Friday, October 8, 2010
If you notice how close the throttle body extends in relation to the engine mating surface for the transmission, and if you think about the alignment of the VW transmission bellhouse almost inline with the firewall above, you can see that there is going to be a conflict. There is no way to attach an air intake pipe/filter to the throttle body without interfering with the firewall and gas tank.
The most common remedy for this is to flip the throttle body 180* and then flip the wiring harness 180* again so the fuel injectors still fire in the correct order. The problem with this solution is that the throttle body then intrudes into the space that the alternator normally sits, requiring a custom fabricated bracket system to reposition the alternator where the a/c compressor normally sits.
My dilemma is that I am not sure I want to screw around with fabricating a bracket, and there are none to purchase aftermarket right now. Richard at RJES is potentially going to sell an off the shelf alternator bracket to help this problem, but it is not available currently. An added problem is that this solution eliminates the possibility of an A/C compressor since the alternator has to be be repositioned to the spot the A/C compressor us ally sits. I kind of like the idea of retaining the A/C compressor so we can have air conditioning. Windows down with a two year old and a 10 month old is not always a good thing.
However, the alternative to reversing the manifold is to modify the firewall or potentially run without the firewall (may not be a smart choice without a fire repression system installed). AND, I don't know of the air intake pipe will even fit without the firewall due to the gas tank. I have to mock the engine up in place to see what type of, if any at all, clearance I have.
In the meantime, I pulled the intake manifold off.
A lot of people doing this conversion on Vanagon VW have the coolant manifold reversed to better fit and locate with the original Vanagaon coolant lines, which sit on the top passenger side of the engine compartment. Since I don't have stock radiator or lines to mate up, I don't have to reverse the coolant manifold. However, I am considering doing so since most/all radiator coolant schematics are based on this manifold being reversed. It is an added cost but it would make routing and plumbing against common schematics very easy. Tom Shiels has quite a bit of excellent info on coolant and radiator set ups on his Website although it is all for Vanagon conversions not Bays like mine.
Pulling the tank wasn't too hard with the engine out. I followed Richard Atwell's DIY Fuel Tank Restore thread. I was shocked at the amount of rats nest hiding out behind the firewall after pulling it off.
As I looked closer, and while holding my nose, I saw the skull of the culprit!
It turns out it wasn't only the skull; it was the entire skeletal system from skull to tail and toes included! Oh man, did it smell. Pee and poop coated the bottom of the tank bay and I am still spraying it down and scrubbing it out. I can't get the piss smell out of my nose...

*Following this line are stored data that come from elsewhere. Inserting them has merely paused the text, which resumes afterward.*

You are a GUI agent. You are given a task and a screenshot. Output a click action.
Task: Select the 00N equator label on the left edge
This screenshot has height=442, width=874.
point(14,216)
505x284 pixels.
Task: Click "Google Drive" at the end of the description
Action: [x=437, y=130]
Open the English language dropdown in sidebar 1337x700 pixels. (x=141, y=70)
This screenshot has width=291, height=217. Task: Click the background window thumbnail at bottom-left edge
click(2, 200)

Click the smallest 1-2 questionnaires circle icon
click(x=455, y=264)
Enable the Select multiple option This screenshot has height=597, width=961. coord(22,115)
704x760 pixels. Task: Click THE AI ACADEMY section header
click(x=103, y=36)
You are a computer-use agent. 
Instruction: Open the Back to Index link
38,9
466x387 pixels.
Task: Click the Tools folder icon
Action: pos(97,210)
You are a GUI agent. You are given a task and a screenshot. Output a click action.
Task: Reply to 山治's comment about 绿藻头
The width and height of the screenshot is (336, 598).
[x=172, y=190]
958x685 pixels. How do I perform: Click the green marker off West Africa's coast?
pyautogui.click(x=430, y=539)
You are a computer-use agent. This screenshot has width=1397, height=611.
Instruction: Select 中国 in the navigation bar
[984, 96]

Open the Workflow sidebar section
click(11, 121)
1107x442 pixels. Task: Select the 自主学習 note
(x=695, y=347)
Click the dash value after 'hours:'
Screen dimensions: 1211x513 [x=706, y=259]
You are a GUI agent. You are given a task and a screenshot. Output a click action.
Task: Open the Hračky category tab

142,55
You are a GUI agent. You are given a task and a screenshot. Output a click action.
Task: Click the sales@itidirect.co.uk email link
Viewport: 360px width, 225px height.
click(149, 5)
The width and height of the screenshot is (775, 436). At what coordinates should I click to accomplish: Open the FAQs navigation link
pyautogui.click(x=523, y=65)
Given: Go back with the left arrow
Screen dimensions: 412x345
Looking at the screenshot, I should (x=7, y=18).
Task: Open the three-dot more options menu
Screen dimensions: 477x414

The tank itself looked pretty good, dirty, but no noticeable holes.
I wonder what rat hair and pee/shit does in regard to resistance drop? My gas gauge never did work below the half way mark...maybe I know why now (pic of the sending unit).
I opted to go the full kit rather then follow Atwell's mueratic acid route.
I am planning to prep the tank and apply the POR-15 this weekend.
Friday, October 1, 2010
I poked around and peared above the system to see what I can discover, and low and behold two fans strattled the hot air pipe the runs the center of the bus toward the front.
I started to get excited about the possibility of reusing parts and bits from this set up for a radiator set up between the rails. I decided to pull the unit down and explore in more detail. This is the shot I took after I removed it from the bus, with the vented plate has been removed and you can see the aironditioning cooler.
Here is a closer shot of the two vent rows that supposedly direct air up and through the cooler. I haven't measured the stock Subaru raditator yet, but I believe I should be shooting for 1.5 or even two times the capacity over stock for my application. I am not sure if the dimensions of this vented plate will fit the size of radiator I will need! If anyone is running a certain sized radiator in a vanagon conversion with a Subie engine, please let me know the radiator dimensions.
Here are the original stock fans on the top of the unit that force air down through the cooler at slower speeds I suppose (not sure how they were intended to function on an airconditioner).
Next step is to determine the right sized radiator and then decide if I can buy stock from a different vehicle or if I will need to have one custom made. Once I know the size, I can determine whether the vented cover plate is going to fit.